### The records:
---*---

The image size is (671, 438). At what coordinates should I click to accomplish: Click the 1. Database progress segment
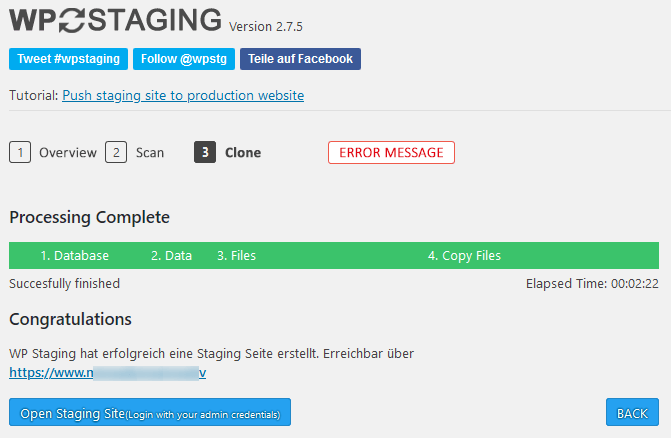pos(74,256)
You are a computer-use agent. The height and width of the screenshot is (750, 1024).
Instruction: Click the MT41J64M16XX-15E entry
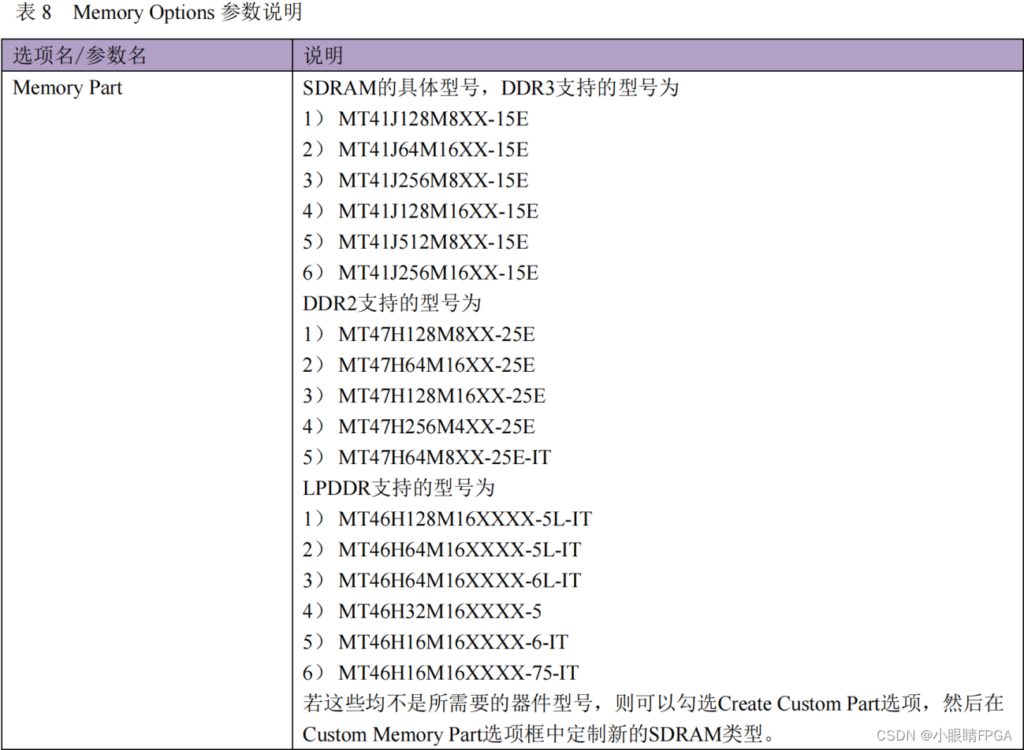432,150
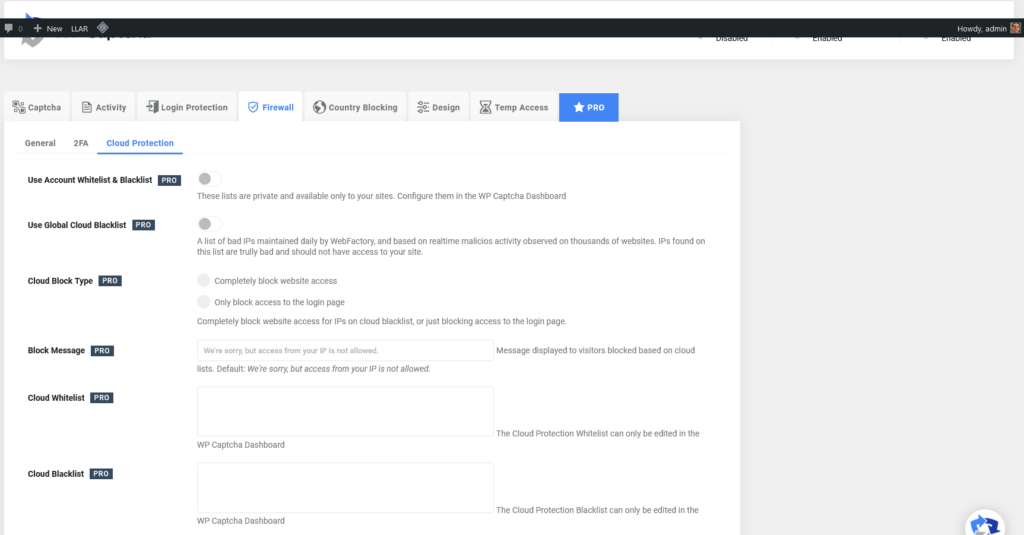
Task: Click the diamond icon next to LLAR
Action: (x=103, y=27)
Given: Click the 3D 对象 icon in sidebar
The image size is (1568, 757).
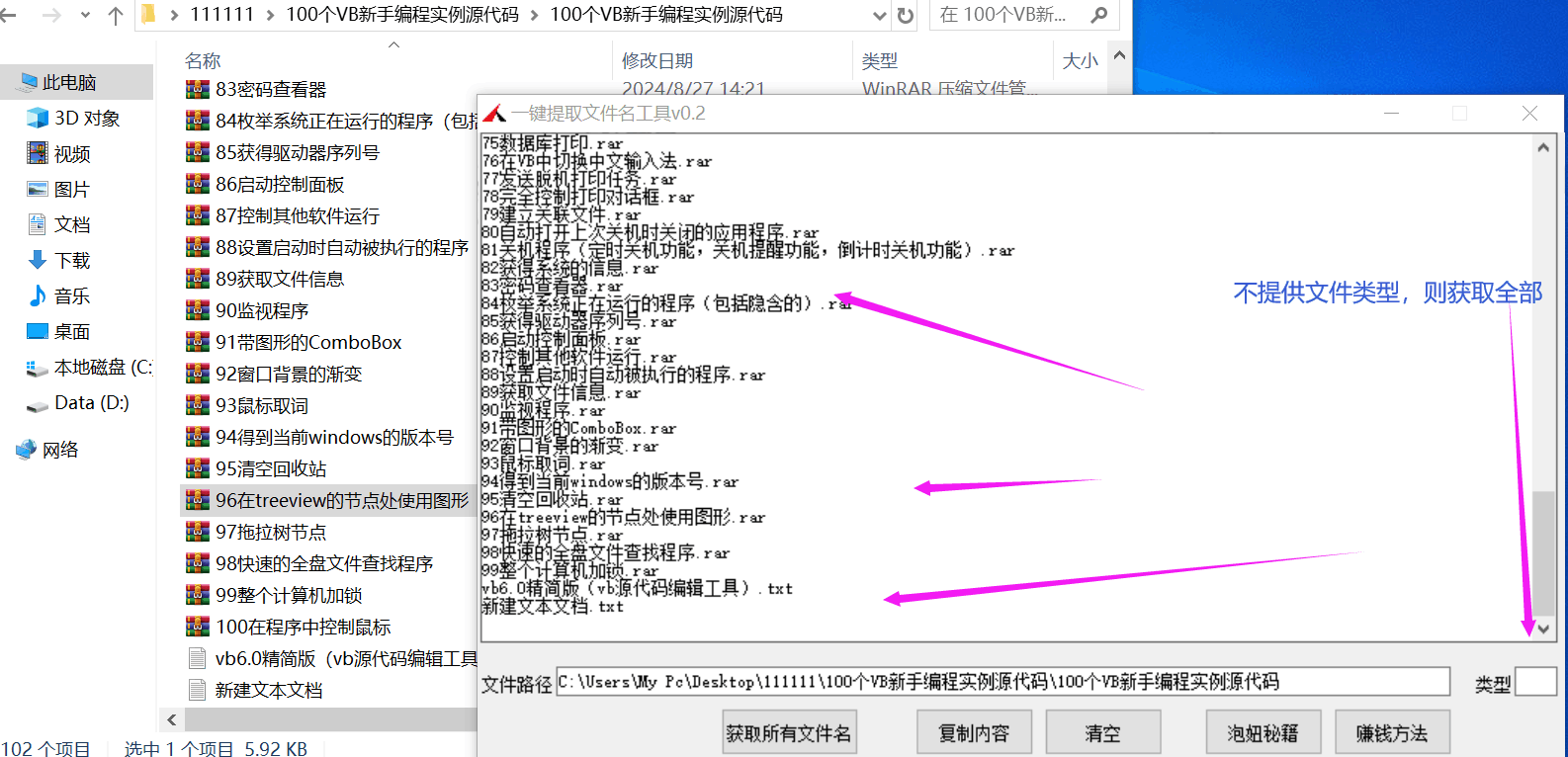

---*---

### Task description:
Copy the lines from the line that contains "Instruction: Click the MT41J64M16XX-15E entry" through the end of the records, exactly and with nothing added; leave the pictures out.

### Answer space:
Instruction: Click the MT41J64M16XX-15E entry
432,150
Task: Click the diamond icon next to LLAR
Action: (x=103, y=27)
Given: Click the 3D 对象 icon in sidebar
The image size is (1568, 757).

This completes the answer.